Wahrheit sagen ohne zu verletzten

Carignan
Benutzer177399  (42) Öfter im Forum
  • #1
Hallo ihr Lieben,
Wie einige ja wissen möchte ich aus verschiedenen Gründen nicht mehr bei meinem Vater essen, und ich bin jetzt endlich so weit dass ich Nein sagen kann. Wenn er Hilfe braucht um Geld abzuheben oder er bekommt einen Brief den ihm jemand übersetzen muss dann bin ich zwar weiterhin für ihn da um ihm zu helfen, aber nicht mehr an den Wochenenden und ich will auch nicht mehr bei ihm essen. Zu meiner eigentlichen Frage : Irgendwann wird er wissen wollen warum ich nicht mehr den Sonntag bei ihm verbringen will und warum ich nicht mehr bei ihm essen möchte. Habt ihr Vorschläge wie ich das sagen könnte ohne ihn zu kränken oder zu verletzen?
 
Hot_Chocolate
Benutzer217952  (40) Ist noch neu hier
  • #2
Vielleicht hilft es ihm zu sagen, dass du nicht jeden Sonntag bei ihm essen möchtest. Vielleicht ist es ein Kompromiss sich auf bestimmte Tage zu einigen.

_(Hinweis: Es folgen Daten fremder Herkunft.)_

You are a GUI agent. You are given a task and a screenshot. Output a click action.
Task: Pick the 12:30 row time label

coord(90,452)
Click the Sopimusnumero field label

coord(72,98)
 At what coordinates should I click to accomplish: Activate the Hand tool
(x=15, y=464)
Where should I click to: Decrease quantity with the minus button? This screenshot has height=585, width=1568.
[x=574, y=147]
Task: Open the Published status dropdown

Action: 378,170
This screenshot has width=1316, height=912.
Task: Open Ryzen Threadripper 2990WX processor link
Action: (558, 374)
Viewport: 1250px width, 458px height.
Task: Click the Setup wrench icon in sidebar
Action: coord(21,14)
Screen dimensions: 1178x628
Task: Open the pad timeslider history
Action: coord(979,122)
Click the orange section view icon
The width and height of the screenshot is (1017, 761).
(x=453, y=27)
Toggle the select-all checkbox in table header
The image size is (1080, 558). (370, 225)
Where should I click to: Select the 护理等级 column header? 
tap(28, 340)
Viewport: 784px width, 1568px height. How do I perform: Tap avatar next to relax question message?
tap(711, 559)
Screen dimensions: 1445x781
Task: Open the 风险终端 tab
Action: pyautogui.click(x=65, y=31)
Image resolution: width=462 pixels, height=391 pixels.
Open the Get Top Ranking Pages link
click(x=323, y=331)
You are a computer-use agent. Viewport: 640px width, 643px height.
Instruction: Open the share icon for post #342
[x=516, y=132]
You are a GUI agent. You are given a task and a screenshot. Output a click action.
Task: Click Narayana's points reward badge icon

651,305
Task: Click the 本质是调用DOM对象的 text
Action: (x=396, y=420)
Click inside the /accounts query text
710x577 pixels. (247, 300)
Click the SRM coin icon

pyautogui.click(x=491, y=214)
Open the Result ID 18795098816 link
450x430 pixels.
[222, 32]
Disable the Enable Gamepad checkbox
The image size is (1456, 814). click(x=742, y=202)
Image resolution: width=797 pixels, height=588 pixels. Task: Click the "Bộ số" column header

Es ist Dein gutes Recht den Sonntag auch ohne ihn zu verbringen, um eine gesunde Distanz einzuhalten.

Wie ist das Verhältnis zu deinem Vater, wenn ich so fragen darf?
 
Fantasy.
Benutzer172046  Beiträge füllen Bücher
  • #3
ohne ihn zu kränken oder zu verletzen?
Aus meiner Erfahrung heraus muss man beim Grenzen setzen akzeptieren, dass genau das passieren kann. Und dann lernen, trotzdem dabei zu bleiben. Du kannst es nicht allen recht machen, und gerade, wenn man vorher immer nachgegeben hat, braucht es einfach Geduld, bis die neue Grenze dann auch verstanden wird.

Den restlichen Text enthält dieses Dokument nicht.